The road from Srinagar to Naranag is wonderment all the way. Bright green rice fields here, hills over there with mysterious mist-hidden peaks. But nothing compares to Naranag itself, which will plunge you into a profoundly peaceful state the moment you arrive.

The peaceful hamlet of Naranag

The village, perched at 2,128 m above sea level, serves mainly as a base camp for hikers going to Mount Harmukh and to Gangabal and Satsar lakes (see below). Surprisingly, we are told that Naranag was founded by Gujjars (nomadic shepherds) from Gujarat (north-west India) who migrated to the foothills of the Himalayas.

Preparation of a traditional lunch in a guesthouse of Naranag

If you have time, experience a short 2-day stay in Naranag.

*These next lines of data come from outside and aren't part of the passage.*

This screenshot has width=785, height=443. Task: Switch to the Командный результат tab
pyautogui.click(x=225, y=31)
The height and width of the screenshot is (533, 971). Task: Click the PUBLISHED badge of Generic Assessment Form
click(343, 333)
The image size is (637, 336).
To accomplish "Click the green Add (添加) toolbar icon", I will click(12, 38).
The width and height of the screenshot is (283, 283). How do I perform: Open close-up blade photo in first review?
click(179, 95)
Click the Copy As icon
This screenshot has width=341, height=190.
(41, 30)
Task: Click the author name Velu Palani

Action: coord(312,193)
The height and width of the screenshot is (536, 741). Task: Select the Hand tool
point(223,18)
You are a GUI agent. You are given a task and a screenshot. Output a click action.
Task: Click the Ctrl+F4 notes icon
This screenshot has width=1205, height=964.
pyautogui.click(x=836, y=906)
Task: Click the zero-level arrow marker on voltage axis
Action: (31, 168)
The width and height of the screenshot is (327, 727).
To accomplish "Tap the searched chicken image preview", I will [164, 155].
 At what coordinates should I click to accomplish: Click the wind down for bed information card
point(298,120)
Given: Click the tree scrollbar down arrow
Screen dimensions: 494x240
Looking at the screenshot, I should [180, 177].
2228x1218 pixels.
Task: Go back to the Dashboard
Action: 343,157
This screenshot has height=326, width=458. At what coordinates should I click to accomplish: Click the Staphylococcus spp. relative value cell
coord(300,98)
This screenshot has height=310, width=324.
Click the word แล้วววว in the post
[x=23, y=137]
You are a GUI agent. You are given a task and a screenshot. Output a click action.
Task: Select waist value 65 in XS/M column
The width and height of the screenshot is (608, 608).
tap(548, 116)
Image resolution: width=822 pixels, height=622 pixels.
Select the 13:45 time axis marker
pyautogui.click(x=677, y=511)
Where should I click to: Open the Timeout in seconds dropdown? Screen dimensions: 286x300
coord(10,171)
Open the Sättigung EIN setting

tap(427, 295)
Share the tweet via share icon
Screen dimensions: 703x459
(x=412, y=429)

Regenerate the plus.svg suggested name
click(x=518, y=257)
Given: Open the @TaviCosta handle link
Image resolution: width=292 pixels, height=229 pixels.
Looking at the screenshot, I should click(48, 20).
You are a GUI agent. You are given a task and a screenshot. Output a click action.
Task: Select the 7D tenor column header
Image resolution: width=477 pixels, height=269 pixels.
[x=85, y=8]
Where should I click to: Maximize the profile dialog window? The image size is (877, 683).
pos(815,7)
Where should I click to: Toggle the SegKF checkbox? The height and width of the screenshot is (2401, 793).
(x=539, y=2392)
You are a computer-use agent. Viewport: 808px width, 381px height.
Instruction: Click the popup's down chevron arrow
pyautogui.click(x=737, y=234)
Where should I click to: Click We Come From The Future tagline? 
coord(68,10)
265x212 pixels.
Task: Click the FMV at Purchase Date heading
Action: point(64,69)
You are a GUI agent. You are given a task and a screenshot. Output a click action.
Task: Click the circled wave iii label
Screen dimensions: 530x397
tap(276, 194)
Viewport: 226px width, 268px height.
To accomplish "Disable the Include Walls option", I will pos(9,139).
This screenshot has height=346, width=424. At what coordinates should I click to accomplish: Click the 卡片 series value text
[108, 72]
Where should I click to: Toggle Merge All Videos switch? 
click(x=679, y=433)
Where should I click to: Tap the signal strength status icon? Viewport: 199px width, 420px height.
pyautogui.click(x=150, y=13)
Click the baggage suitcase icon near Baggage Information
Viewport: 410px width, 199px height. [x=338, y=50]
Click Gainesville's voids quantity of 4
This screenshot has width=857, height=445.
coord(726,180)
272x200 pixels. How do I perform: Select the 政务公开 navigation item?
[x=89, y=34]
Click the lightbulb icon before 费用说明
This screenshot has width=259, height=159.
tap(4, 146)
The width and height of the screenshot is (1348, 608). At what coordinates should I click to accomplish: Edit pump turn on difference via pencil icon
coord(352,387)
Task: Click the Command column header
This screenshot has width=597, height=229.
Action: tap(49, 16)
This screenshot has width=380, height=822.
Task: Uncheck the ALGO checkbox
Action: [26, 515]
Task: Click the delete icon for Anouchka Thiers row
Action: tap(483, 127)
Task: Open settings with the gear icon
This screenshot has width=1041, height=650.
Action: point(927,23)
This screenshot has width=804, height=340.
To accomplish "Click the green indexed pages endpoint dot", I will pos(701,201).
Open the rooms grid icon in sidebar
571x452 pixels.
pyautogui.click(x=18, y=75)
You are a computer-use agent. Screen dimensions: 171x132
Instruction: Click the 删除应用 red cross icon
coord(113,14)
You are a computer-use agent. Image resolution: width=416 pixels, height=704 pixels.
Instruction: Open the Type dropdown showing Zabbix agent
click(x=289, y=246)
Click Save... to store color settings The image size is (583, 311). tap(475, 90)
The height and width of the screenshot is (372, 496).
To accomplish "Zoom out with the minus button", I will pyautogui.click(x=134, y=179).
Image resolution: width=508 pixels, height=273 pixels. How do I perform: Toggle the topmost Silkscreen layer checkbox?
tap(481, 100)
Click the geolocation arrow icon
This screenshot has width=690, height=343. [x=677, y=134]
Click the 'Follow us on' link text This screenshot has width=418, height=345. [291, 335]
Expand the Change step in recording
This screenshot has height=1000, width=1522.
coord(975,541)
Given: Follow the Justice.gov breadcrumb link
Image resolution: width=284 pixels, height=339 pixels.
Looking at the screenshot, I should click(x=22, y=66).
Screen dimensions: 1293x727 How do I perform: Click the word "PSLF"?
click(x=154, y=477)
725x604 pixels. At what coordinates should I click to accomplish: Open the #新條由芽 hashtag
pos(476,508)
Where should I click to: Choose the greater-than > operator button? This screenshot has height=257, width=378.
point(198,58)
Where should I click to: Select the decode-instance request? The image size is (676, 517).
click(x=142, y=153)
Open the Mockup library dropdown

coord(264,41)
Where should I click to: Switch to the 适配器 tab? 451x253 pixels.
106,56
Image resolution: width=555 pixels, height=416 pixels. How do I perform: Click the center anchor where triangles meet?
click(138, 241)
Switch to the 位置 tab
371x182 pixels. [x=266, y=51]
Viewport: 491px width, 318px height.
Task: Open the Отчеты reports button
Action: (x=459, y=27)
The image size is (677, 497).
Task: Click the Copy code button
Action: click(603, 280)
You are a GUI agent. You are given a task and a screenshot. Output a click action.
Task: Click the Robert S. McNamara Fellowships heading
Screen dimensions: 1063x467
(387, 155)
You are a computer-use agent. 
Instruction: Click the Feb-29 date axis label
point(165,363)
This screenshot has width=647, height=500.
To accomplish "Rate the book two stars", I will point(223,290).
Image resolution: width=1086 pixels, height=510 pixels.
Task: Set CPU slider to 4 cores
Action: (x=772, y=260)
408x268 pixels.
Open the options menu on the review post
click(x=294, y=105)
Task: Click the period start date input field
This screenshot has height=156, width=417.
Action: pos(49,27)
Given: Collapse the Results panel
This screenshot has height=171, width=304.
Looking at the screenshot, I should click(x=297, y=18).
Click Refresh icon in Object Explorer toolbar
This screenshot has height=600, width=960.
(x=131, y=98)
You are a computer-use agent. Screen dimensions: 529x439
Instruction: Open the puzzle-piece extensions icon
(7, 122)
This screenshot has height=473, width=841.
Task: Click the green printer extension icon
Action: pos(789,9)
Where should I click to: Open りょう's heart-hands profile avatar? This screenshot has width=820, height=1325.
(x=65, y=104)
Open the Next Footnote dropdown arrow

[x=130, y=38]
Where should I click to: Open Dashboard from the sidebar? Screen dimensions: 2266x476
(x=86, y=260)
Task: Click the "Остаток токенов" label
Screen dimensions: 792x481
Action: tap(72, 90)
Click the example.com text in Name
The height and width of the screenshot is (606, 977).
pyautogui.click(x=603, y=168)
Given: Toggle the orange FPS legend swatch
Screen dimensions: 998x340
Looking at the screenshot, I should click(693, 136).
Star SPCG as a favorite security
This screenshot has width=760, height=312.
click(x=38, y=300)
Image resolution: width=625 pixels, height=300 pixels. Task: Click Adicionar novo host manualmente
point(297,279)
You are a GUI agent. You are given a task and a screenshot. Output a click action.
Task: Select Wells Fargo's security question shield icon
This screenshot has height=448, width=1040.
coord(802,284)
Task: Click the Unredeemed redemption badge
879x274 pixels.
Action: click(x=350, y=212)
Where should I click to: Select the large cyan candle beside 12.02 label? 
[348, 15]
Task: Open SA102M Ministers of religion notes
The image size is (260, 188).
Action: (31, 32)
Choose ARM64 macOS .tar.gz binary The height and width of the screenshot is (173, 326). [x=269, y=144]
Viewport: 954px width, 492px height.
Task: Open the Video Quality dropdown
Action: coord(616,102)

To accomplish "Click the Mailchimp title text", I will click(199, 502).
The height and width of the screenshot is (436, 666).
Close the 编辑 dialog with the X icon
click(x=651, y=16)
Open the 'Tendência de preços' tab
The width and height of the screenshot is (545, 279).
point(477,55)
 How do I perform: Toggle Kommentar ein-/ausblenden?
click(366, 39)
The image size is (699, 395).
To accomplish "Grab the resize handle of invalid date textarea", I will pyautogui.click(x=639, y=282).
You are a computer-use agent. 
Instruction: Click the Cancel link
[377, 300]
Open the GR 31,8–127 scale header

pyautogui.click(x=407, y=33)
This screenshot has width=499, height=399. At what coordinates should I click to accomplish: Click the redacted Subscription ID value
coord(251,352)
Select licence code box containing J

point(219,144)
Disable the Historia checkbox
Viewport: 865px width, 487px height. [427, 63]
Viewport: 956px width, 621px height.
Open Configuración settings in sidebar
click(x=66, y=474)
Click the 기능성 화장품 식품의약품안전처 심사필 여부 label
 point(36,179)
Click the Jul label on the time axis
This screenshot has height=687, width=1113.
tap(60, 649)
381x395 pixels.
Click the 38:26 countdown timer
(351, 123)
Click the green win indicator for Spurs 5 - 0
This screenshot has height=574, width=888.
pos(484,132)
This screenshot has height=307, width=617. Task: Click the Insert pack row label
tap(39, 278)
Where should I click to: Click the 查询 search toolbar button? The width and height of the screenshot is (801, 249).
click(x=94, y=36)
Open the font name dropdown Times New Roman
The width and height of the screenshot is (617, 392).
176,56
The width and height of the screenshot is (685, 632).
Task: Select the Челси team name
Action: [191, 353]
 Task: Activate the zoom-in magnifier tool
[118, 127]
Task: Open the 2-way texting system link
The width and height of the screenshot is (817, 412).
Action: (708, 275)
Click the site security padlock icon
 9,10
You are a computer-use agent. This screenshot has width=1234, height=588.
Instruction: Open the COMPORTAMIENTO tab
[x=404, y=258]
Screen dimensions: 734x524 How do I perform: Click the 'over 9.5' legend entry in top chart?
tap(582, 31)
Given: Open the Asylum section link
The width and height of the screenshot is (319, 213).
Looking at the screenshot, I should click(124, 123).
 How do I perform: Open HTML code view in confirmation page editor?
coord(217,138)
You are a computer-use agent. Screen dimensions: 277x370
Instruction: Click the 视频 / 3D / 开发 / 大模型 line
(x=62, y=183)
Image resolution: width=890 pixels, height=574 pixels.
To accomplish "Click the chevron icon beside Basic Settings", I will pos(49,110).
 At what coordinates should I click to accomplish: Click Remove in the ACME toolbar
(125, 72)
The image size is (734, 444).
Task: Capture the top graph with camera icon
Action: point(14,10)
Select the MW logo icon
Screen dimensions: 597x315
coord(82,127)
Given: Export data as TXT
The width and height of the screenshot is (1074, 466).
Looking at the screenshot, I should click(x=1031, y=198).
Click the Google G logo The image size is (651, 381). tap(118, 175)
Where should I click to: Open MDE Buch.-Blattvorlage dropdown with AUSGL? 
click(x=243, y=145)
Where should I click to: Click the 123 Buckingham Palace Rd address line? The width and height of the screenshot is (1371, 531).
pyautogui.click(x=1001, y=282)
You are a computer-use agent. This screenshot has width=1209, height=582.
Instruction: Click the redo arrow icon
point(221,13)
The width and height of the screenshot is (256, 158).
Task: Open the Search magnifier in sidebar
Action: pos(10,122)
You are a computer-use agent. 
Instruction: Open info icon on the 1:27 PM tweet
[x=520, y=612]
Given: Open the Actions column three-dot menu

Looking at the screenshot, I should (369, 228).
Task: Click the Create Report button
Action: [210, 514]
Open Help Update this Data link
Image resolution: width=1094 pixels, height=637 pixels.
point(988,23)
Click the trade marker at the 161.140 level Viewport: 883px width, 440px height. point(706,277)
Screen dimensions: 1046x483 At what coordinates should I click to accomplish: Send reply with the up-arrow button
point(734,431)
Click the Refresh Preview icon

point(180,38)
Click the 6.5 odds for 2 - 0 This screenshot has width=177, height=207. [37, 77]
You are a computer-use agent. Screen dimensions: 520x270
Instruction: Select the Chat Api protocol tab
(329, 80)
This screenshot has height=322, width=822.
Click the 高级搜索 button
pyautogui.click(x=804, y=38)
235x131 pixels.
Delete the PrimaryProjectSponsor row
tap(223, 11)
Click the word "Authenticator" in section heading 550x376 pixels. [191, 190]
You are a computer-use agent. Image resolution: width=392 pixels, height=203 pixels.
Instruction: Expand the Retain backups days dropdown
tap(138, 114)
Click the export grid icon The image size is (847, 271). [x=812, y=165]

You will be staying with a local family, in basic yet authentic comfort, with organic food and the gentle murmur of the river, which will rock your nights.

Wangath river

In the place where the trek routes depart stand the ruins of a temple, a stunning archaeological site and one of the village’s main attractions.

The archaeological site of Naranag

The site consists of a cluster of ruined Hindu temples dedicated to Shiva, facing each other at a distance of about 200m. Little is known about them but historians agree that they were built in the 8th century in the reign of Lalithdatiya Muktadiya (724 CE – 760 CE).

Some remains of temples

Lalitaditya also nicknamed Muktadiya was a powerful ruler of the Karkota dynasty of Kashmir. He is at the origin of several remarkable sanctuaries in Kashmir, including the Sun temple of Martand.

A Shiva-lingam

Only a few vestiges of this complex remain except for a few temple-pavilions, open-air Shiva-lingams and a large ablution basin where a spring flows. However, this site built in local sandstone, arouses a particular curiosity and one can easily imagine its former splendor.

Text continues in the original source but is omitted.